## What you have to do
Find the line containing "Partenaires (767, 179)" in the records below. Copy exactly that line and each one after it, ending at the line containing "[В избранное] (99, 169)", and nothing more.

*** Opening of Data section ***

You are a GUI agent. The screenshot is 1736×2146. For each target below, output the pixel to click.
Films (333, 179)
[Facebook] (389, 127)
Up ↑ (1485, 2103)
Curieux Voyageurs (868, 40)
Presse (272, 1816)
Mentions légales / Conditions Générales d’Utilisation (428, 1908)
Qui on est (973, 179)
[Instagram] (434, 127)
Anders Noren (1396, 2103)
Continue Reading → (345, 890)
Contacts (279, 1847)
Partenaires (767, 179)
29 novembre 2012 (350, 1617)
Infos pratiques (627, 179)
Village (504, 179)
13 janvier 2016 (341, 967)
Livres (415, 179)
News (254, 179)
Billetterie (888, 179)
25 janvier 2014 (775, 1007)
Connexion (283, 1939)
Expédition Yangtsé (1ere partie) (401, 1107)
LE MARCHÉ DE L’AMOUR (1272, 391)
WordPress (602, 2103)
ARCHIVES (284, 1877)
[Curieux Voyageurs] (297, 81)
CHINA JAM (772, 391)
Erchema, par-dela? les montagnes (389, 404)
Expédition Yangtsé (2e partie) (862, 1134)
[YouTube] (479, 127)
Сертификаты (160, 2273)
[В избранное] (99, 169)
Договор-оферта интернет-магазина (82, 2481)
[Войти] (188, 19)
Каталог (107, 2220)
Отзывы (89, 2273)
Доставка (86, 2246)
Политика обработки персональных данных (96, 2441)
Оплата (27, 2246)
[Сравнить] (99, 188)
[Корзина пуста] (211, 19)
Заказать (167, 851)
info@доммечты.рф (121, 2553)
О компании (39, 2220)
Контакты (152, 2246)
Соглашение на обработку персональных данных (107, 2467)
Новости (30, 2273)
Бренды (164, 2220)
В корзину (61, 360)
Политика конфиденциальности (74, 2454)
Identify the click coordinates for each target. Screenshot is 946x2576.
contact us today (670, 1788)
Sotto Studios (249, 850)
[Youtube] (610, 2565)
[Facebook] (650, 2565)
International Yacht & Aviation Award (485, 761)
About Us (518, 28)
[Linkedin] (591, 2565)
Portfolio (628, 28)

*** Close of Data section ***

## Result below
Partenaires (767, 179)
29 novembre 2012 (350, 1617)
Infos pratiques (627, 179)
Village (504, 179)
13 janvier 2016 (341, 967)
Livres (415, 179)
News (254, 179)
Billetterie (888, 179)
25 janvier 2014 (775, 1007)
Connexion (283, 1939)
Expédition Yangtsé (1ere partie) (401, 1107)
LE MARCHÉ DE L’AMOUR (1272, 391)
WordPress (602, 2103)
ARCHIVES (284, 1877)
[Curieux Voyageurs] (297, 81)
CHINA JAM (772, 391)
Erchema, par-dela? les montagnes (389, 404)
Expédition Yangtsé (2e partie) (862, 1134)
[YouTube] (479, 127)
Сертификаты (160, 2273)
[В избранное] (99, 169)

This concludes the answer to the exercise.